For patients who do not respond adequately to beta-blockers or calcium channel blockers, class IC antiarrhythmic agents such as flecainide and propafenone may be considered. However, these drugs should be avoided in those with structural heart disease due to the risk of proarrhythmic effects.
In patients with frequent episodes, disabling symptoms, or poor response to drugs, radiofrequency catheter ablation is the treatment of choice. This procedure is performed during electrophysiological study and involves selective ablation of the AV nodal slow pathway, eliminating the substrate for reentry circuit formation.
Ablation of AVNRT has a success rate above 95% and a low risk of recurrence. Complications are rare and include possible injury to the fast pathway, requiring pacemaker implantation in less than 1% of cases.

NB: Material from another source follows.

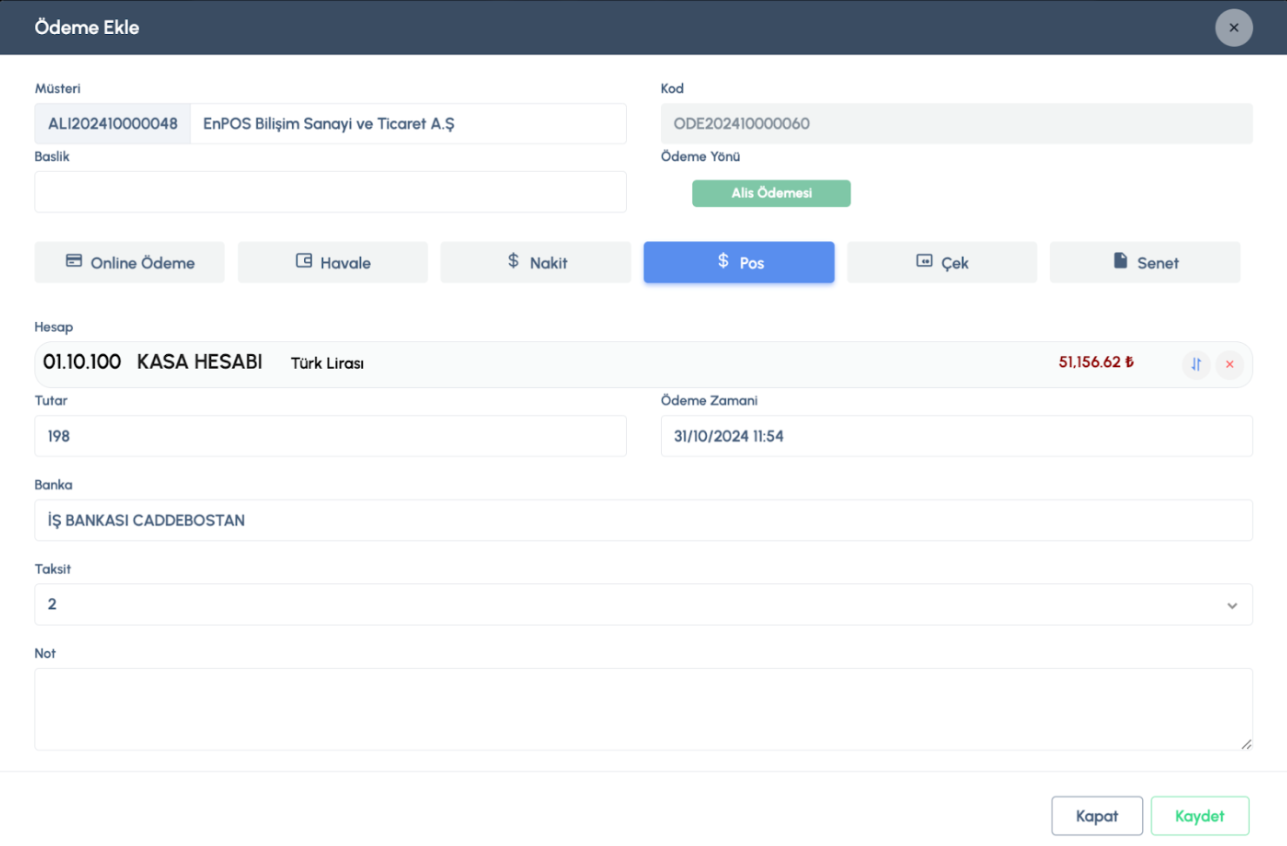Focus the Baslik text field
The width and height of the screenshot is (1287, 846).
[x=330, y=192]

The prognosis of AVNRT is generally favorable, especially in patients without structural heart disease. In those who respond well to vagal maneuvers or drugs, episodes can be managed effectively without the need for further intervention. However, in patients with very frequent or highly symptomatic episodes, quality of life may be impaired, necessitating definitive ablation therapy.

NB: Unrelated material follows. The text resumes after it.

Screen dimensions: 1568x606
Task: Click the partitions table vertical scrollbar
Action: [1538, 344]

In patients treated with catheter ablation, the likelihood of complete arrhythmia resolution is very high, and most no longer require antiarrhythmic therapy. The risk of recurrence is low and occurs mainly in the first months after the procedure, while the risk of long-term complications is extremely low.
In patients with very frequent, untreated tachycardias, there is a risk of tachycardiomyopathy, a condition in which sustained elevated heart rate leads to reversible ventricular dysfunction. For this reason, in patients with recurrent episodes, timely evaluation is recommended to define the most appropriate therapeutic strategy.
Atrioventricular nodal reentrant tachycardia (AVNRT) is generally a benign arrhythmia, but in cases of very frequent or prolonged episodes, certain complications may occur, affecting patient quality of life and, in rare cases, cardiac function.
In patients with particularly frequent and sustained AVNRT episodes, persistent elevated heart rate can lead to left ventricular overload and progressive contractile dysfunction. This condition, known as tachycardiomyopathy, is potentially reversible with arrhythmia control, but in advanced cases may require specific management to restore myocardial function.
In subjects with reduced cardiac reserve, episodes of prolonged tachycardia may reduce ventricular filling and cause hypotension, with possible syncope or presyncope. This risk is higher in patients with underlying heart disease, where tachycardia can further compromise diastolic and systolic function.
Although AVNRT is generally stable over time, in some patients progression to other forms of supraventricular tachycardia, particularly atrial fibrillation, may occur. This phenomenon is more frequent in those with arrhythmic predisposition or atrial structural changes, where electrical remodeling may promote the development of more complex arrhythmic circuits.
Catheter ablation is a safe and effective treatment with a low risk of complications. However, in a small percentage of patients, injury to the fast pathway may occur during slow pathway ablation, resulting in complete atrioventricular block and the need for permanent pacemaker implantation. This event is rare, with an incidence below 1%, but represents the main complication of the procedure.